Collected data
⟨

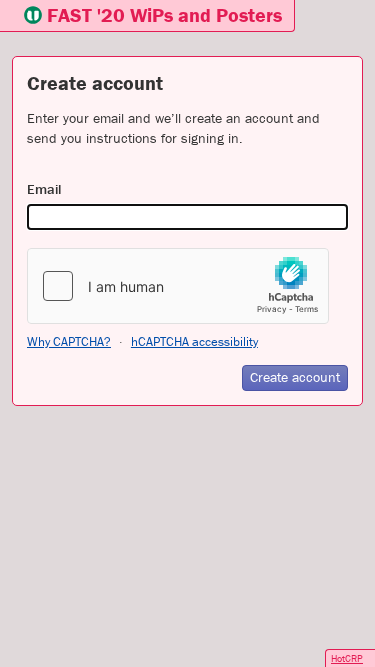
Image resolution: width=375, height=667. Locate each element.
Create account (295, 377)
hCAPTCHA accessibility (194, 341)
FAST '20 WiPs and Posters (164, 14)
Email (44, 189)
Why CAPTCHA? (69, 341)
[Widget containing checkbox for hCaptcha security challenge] (178, 286)
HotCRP (347, 658)
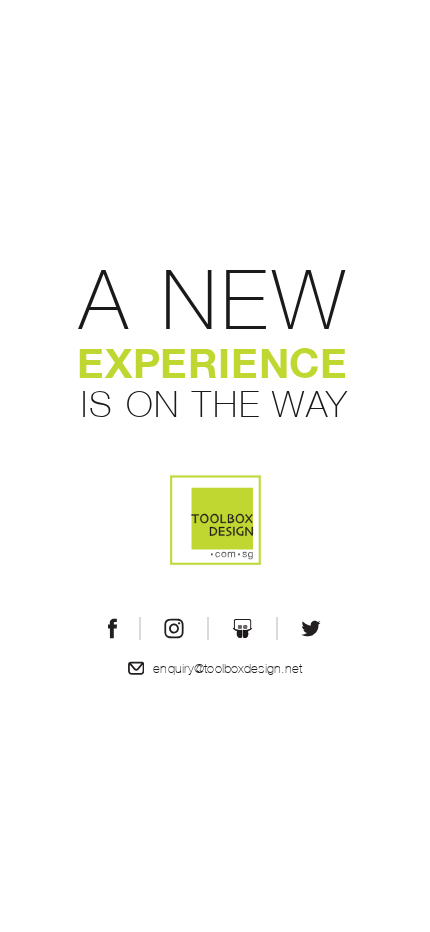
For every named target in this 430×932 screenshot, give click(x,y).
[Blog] (242, 628)
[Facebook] (112, 628)
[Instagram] (174, 628)
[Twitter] (311, 628)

⟩

- TASK REQUIREMENTS -
Each line of the data above must be reproduced as written. Skip the pictures.

- YOUR SOLUTION -
Image resolution: width=375, height=667. Locate each element.
Create account (295, 377)
hCAPTCHA accessibility (194, 341)
FAST '20 WiPs and Posters (164, 14)
Email (44, 189)
Why CAPTCHA? (69, 341)
[Widget containing checkbox for hCaptcha security challenge] (178, 286)
HotCRP (347, 658)
For every named target in this 430×932 screenshot, give click(x,y).
[Blog] (242, 628)
[Facebook] (112, 628)
[Instagram] (174, 628)
[Twitter] (311, 628)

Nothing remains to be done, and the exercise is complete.